Schizolaena pectinata
- Conservation status: Vulnerable (IUCN 3.1)

Scientific classification
- Kingdom: Plantae
- Clade: Tracheophytes
- Clade: Angiosperms
- Clade: Eudicots
- Clade: Rosids
- Order: Malvales
- Family: Sarcolaenaceae
- Genus: Schizolaena
- Species: S. pectinata
- Binomial name: Schizolaena pectinata Capuron

= Schizolaena pectinata =

- Genus: Schizolaena
- Species: pectinata
- Authority: Capuron
- Conservation status: VU

Species of tree

Schizolaena pectinata is a tree in the family Sarcolaenaceae. It is endemic to Madagascar.

==Description==
Schizolaena pectinata grows as a tree up to 25 m tall. Its elliptic to ovate leaves measure up to 7.5 cm long. The small flowers are white or pink. The involucre of the flowers is fleshy and laciniate. It is thought to attract lemurs, bats and birds who in turn disperse the tree's seeds.

==Distribution and habitat==
Schizolaena pectinata is known only from the eastern regions of Vatovavy-Fitovinany, Alaotra-Mangoro and Atsinanana. Its habitat is humid and subhumid forests from sea-level to 1000 m altitude.

==Threats==
Two subpopulations of the species are in the protected areas of Betampona Integral Natural Reserve and Perinet-Analamazaotra Special Reserve. Outside of these areas, the species is threatened by shifting patterns of agriculture.

=======

Problem statement => According to the Schizolaena pectinata text, what threatens the species, and in which areas does that threat apply?

=======

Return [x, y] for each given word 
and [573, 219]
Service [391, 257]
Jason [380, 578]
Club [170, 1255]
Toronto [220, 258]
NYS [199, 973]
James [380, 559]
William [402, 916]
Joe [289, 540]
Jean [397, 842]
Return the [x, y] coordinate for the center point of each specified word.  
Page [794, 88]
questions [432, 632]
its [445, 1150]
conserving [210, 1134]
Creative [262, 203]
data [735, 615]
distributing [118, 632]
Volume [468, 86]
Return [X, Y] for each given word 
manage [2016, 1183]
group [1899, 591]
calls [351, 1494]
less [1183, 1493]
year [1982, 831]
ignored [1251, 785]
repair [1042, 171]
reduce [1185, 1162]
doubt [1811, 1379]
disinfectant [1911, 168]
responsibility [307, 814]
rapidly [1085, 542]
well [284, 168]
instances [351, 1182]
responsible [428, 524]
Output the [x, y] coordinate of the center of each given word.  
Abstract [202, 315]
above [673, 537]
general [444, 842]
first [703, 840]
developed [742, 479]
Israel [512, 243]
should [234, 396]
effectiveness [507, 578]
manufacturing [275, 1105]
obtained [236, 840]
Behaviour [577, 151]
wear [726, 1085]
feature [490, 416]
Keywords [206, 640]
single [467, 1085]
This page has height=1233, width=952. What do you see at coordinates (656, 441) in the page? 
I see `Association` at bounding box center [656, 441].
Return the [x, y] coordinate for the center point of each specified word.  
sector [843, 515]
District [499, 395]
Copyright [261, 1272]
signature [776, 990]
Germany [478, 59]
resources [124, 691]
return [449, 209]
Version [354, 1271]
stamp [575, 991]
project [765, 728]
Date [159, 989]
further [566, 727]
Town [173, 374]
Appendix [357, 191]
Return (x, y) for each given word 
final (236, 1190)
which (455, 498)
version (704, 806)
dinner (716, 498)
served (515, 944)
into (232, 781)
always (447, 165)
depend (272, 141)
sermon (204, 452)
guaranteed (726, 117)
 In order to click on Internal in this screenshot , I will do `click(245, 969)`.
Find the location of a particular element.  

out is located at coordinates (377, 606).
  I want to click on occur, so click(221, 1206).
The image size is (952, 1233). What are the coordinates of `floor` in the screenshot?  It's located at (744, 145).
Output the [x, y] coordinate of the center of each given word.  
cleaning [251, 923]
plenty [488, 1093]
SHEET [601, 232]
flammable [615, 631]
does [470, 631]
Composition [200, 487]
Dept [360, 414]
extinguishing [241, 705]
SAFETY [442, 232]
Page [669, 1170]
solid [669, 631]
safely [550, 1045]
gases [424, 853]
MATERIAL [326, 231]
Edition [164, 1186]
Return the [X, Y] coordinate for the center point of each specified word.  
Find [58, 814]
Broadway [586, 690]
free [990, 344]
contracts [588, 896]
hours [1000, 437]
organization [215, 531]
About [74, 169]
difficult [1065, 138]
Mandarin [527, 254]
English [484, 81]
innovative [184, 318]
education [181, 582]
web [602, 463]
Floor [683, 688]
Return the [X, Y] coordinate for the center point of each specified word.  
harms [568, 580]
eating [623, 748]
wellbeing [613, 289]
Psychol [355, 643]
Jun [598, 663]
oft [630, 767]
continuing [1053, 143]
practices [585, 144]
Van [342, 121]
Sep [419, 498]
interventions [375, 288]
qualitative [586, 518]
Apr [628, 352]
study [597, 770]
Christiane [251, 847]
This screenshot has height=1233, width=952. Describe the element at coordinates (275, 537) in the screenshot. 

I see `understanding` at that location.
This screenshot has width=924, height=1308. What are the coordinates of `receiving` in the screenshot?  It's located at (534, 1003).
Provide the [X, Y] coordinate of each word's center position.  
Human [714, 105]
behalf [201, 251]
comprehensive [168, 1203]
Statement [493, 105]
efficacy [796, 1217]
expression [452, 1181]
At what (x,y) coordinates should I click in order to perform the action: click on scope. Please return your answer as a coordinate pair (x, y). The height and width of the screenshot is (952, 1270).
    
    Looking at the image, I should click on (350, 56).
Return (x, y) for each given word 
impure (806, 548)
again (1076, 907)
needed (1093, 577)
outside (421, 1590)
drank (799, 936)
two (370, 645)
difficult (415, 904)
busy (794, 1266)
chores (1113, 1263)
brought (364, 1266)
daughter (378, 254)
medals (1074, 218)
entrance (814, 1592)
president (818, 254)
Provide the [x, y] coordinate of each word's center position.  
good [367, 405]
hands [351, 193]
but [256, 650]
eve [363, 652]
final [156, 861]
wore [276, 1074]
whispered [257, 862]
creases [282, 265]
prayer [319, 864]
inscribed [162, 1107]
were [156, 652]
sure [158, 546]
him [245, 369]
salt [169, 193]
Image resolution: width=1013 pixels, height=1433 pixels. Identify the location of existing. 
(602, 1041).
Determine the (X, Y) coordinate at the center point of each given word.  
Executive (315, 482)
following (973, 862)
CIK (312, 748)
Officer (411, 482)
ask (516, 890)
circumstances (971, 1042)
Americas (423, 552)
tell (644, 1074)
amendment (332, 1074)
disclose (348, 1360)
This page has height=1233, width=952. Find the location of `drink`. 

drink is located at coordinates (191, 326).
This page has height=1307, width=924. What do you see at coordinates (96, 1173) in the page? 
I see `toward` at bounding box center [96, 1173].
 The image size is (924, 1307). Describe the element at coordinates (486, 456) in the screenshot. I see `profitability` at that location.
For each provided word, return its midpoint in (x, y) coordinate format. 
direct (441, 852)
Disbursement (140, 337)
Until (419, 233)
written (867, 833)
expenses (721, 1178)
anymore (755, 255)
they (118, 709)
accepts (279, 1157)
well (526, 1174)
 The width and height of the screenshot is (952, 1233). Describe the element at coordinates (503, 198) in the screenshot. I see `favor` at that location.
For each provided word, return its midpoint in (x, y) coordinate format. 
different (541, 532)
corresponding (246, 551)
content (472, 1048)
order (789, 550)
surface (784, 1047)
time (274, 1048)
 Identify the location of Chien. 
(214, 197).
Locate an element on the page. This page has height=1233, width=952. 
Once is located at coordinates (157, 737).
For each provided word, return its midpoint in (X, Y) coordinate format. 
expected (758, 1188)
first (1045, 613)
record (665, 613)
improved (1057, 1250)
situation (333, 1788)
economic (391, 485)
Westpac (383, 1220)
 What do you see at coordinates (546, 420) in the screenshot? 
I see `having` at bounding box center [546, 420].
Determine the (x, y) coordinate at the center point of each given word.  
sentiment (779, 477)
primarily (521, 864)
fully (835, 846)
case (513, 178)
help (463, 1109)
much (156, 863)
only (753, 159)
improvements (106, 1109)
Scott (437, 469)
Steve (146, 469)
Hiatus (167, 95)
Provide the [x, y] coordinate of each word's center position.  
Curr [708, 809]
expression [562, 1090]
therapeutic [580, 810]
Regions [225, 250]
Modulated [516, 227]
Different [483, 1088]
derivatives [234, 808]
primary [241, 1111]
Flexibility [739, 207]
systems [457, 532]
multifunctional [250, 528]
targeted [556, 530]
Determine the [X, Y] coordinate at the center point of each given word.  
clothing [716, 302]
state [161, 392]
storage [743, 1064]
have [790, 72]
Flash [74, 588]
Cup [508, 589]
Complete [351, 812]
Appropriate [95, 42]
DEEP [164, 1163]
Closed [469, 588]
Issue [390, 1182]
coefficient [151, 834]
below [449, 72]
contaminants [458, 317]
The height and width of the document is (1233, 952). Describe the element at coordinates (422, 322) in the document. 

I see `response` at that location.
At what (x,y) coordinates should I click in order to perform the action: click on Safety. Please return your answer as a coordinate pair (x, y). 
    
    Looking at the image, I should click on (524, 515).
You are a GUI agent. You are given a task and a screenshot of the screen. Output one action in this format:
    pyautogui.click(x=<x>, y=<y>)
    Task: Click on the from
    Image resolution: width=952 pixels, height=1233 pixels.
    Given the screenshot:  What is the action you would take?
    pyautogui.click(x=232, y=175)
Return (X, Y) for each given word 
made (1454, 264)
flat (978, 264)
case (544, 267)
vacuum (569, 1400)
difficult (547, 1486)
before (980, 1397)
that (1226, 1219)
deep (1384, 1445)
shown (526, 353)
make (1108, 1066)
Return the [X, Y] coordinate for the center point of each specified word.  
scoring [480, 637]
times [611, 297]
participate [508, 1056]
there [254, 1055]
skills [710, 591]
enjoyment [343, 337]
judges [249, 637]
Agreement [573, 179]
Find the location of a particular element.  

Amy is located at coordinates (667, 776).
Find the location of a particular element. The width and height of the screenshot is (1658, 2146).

=======

Final answer => Shifting patterns of agriculture threaten Schizolaena pectinata outside the protected areas. Two subpopulations are inside the Betampona Integral Natural Reserve and the Perinet-Analamazaotra Special Reserve, and the threat applies to the species outside these areas.